##### Records for processing

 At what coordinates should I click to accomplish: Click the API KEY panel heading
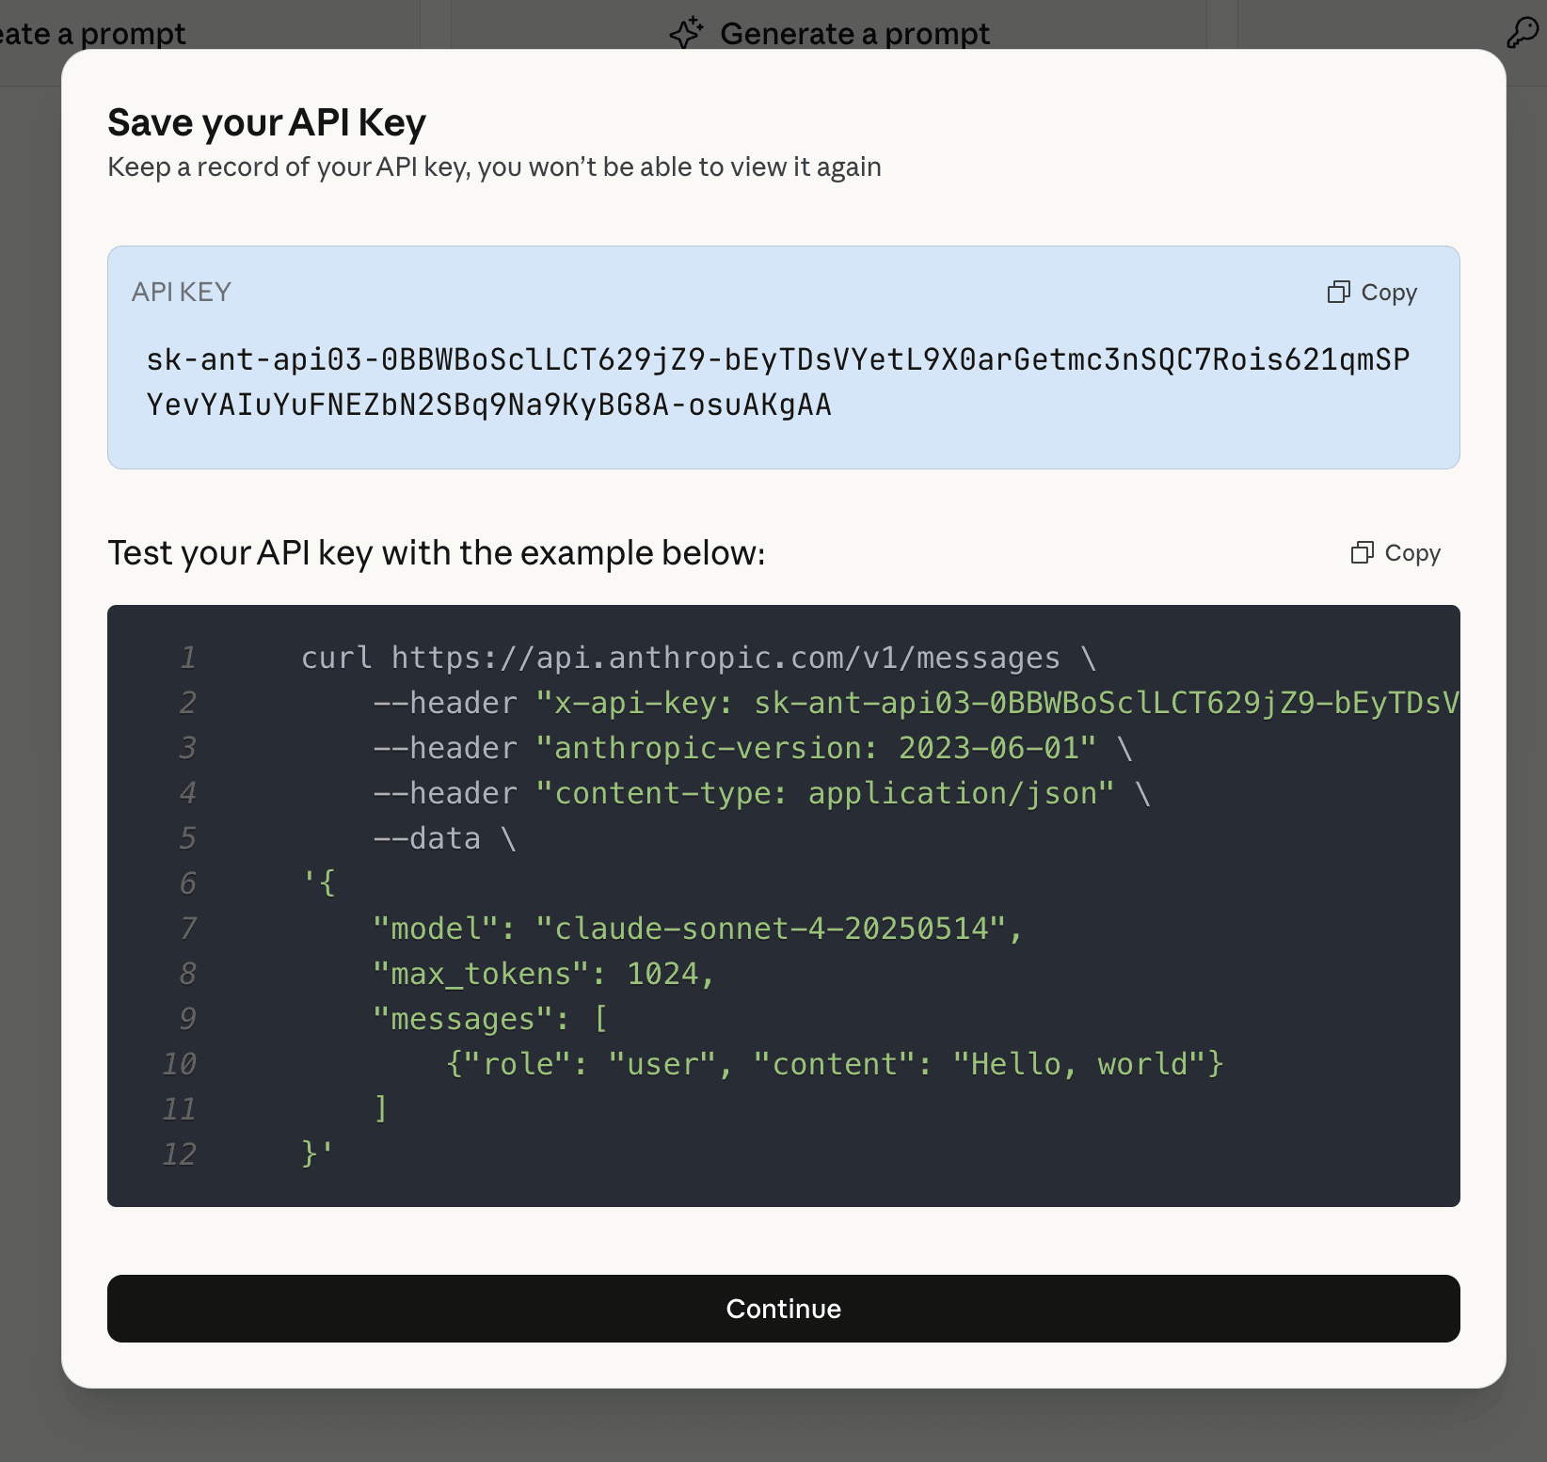click(181, 293)
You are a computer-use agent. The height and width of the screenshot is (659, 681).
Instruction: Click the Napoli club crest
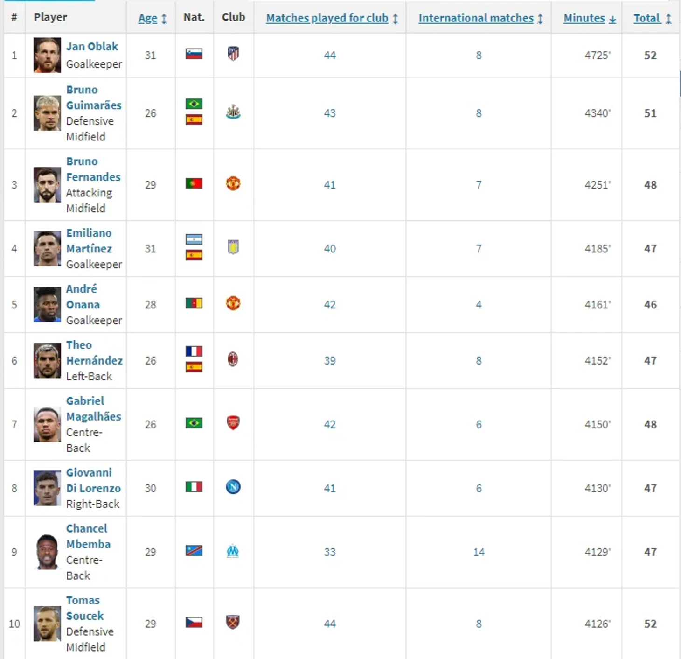pos(233,487)

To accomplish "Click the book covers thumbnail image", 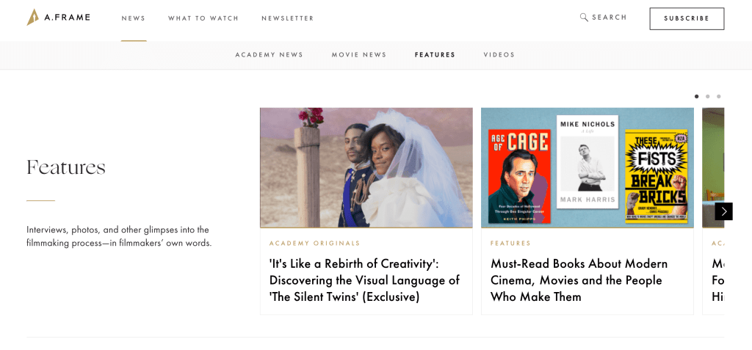I will pos(587,167).
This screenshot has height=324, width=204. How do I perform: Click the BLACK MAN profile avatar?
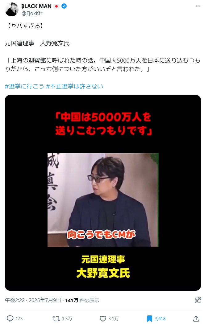point(12,9)
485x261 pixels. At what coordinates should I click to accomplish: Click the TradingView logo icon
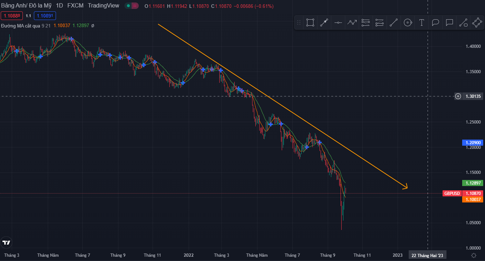(x=6, y=243)
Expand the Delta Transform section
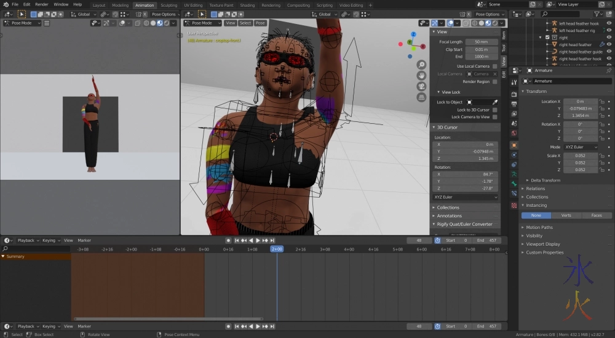 546,180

##########

## What you have to do
Copy the final stretch of the entries exactly: the line containing "485x261 pixels. At" and every line after it through the last. Include no pictures and nothing more.

## Task result
485x261 pixels. At what coordinates should I click to accomplish: Click the TradingView logo icon
(x=6, y=243)
Expand the Delta Transform section
 546,180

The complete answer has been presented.